In sharp contrast, Isuzu’s HCV and EHCV volumes held steady in the review period, to the extent that the Japanese brand was the overall leader of the former category over the January to March period.
Scania’s success story in the South African truck market continued unabated into the initial quarter of 2015, when the Swedish brand was promoted from sixth to fifth position in the market standings, having achieved a
23 percent increase in reported volume sales over its fourth quarter 2014 outcome.
Scania is currently placing considerable emphasis on driver education in its promotional activities, and is deploying industry-specific specialists within its sales force. The manufacturer is also launching an optimised construction range made up of 6x4 and 8x4 tippers/mixers during 2015.
The MAN Group’s first quarter 2015 sales volume finished a very substantial 25 percent off its final quarter 2015 level, due primarily to a 34 percent reduction in EHCV deliveries, with HCV and bus volumes remaining steady. This resulted in demotion from fifth to sixth position in the market standings.
Most of the volume reduction was suffered by the parent MAN brand, but it was notable that subsidiary marque, Volkswagen, was able to achieve a 22,6 percent volume improvement in comparison with its previous quarter result, mainly due to the more than doubling of its bus deliveries. However, the performance of its Constellation truck range was very disappointing, with only seven EHCV units sold, and no units reported in the HCV segment.
The Group recently opened a new truck and bus dealer outlet, for both MAN and Volkswagen products, to the east of Tshwane, and Imperial Cargo announced the purchase of 60 TGS 26.440 truck tractors on a 36-month/
600 000 km rental agreement.
MAN is launching a new 500+ hp (373 kW) TGX tractor variant during 2015, together with its RR9 rear-engined high-floor bus chassis.
_____
▶ What to work on
1) From the truck market report, quote the passage between "In sharp contrast, Isuzu’s" and "quarter 2014 outcome.", inclusive.
2) According to the truck market report, what construction range is Scania launching during 2015?
3) Turn the paragraph of the truck market report that opens with "Scania is currently placing" into a short bulleted list that keeps its main facts.

▶ Given entries
_____
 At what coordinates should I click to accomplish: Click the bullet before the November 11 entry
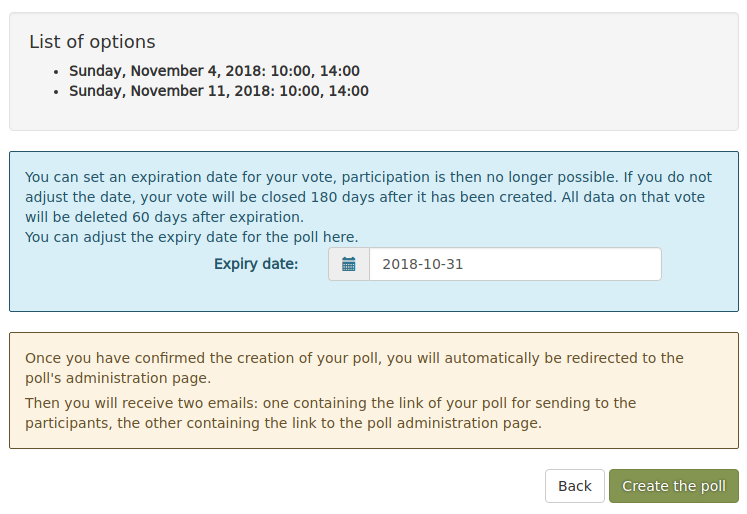point(56,92)
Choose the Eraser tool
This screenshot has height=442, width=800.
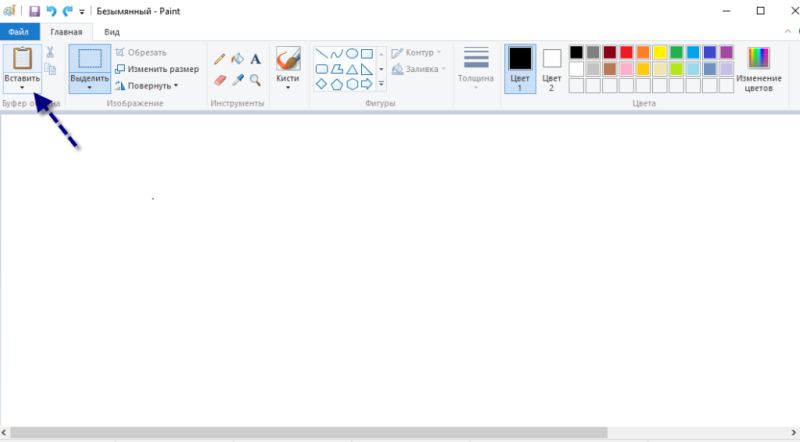pos(220,79)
_____
▶ Task-by-task answers
1)
In sharp contrast, Isuzu’s HCV and EHCV volumes held steady in the review period, to the extent that the Japanese brand was the overall leader of the former category over the January to March period.
Scania’s success story in the South African truck market continued unabated into the initial quarter of 2015, when the Swedish brand was promoted from sixth to fifth position in the market standings, having achieved a
23 percent increase in reported volume sales over its fourth quarter 2014 outcome.

2) A construction range made up of 6x4 and 8x4 tippers/mixers.

3)
- Scania emphasizes driver education in its promotional activities.
- It deploys industry-specific specialists within its sales force.
- During 2015 it is launching an optimized construction range of 6x4 and 8x4 tippers/mixers.